Reproduce every line of the material below word for word, leaving out the pictures.
###
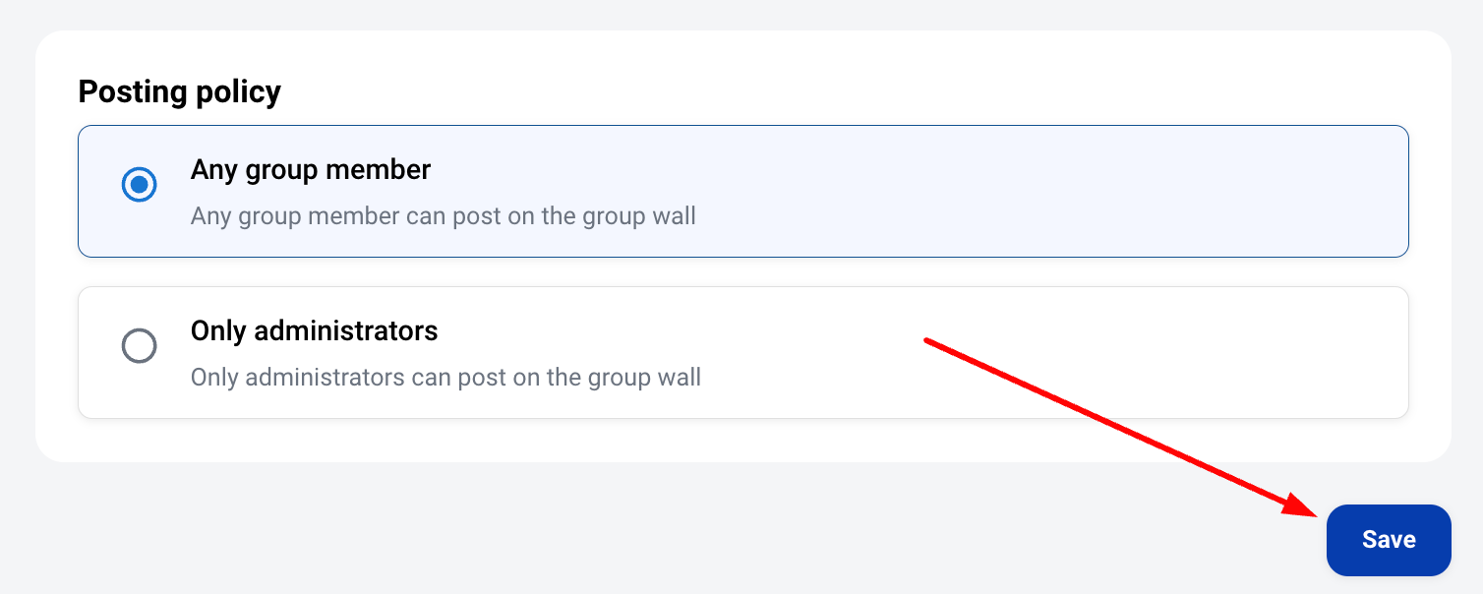1483x594 pixels.
Task: Click the filled blue radio circle
Action: coord(139,184)
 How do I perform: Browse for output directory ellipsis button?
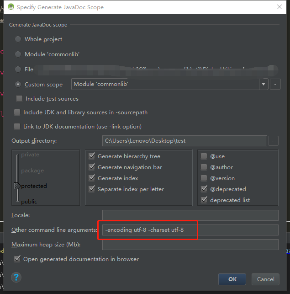(x=273, y=141)
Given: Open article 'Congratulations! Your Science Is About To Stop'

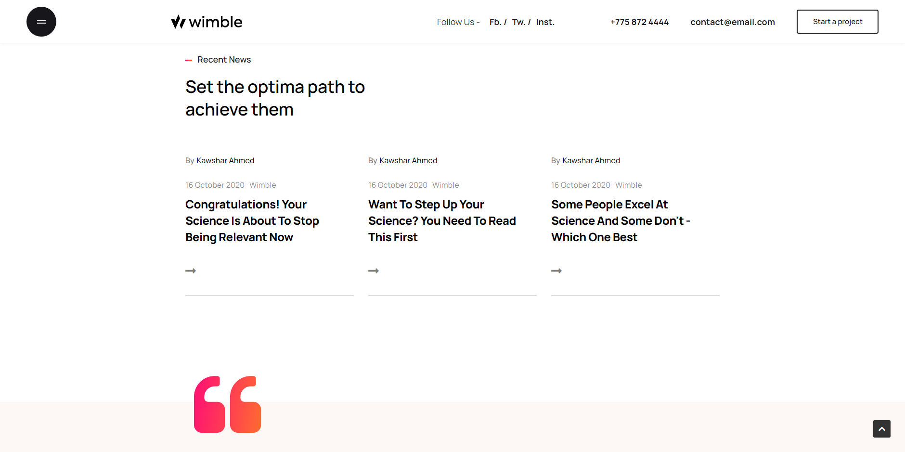Looking at the screenshot, I should tap(252, 221).
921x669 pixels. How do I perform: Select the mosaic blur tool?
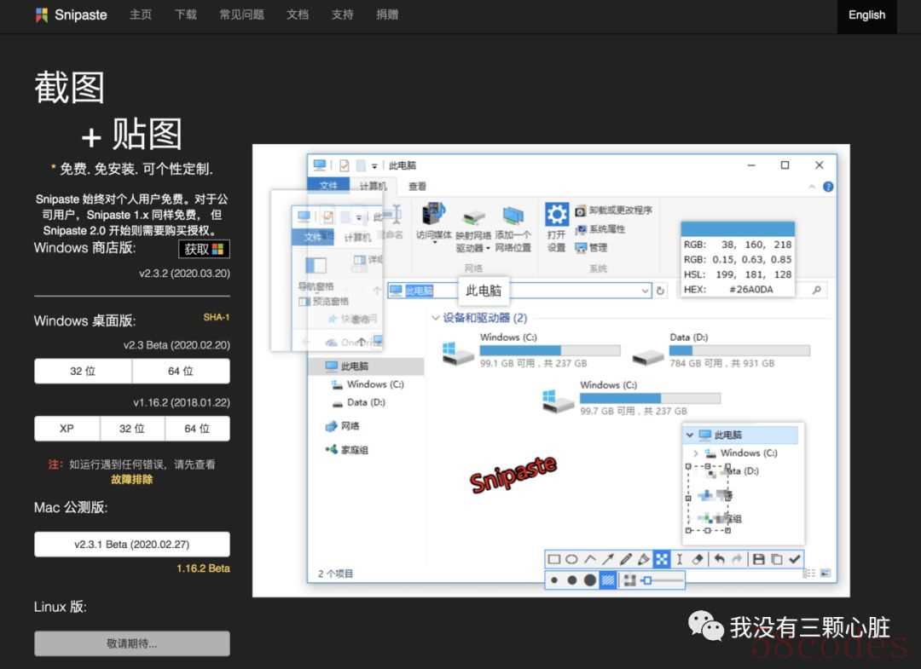coord(662,560)
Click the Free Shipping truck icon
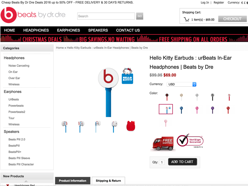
###
Result of this task →
1483x594 pixels.
Task: Click the filled blue radio circle
Action: coord(139,184)
 How do I perform: Browse for output directory ellipsis button?
(x=273, y=141)
Given: Open article 'Congratulations! Your Science Is About To Stop'

Looking at the screenshot, I should tap(252, 221).
921x669 pixels. How do I perform: Select the mosaic blur tool?
coord(662,560)
Click the Free Shipping truck icon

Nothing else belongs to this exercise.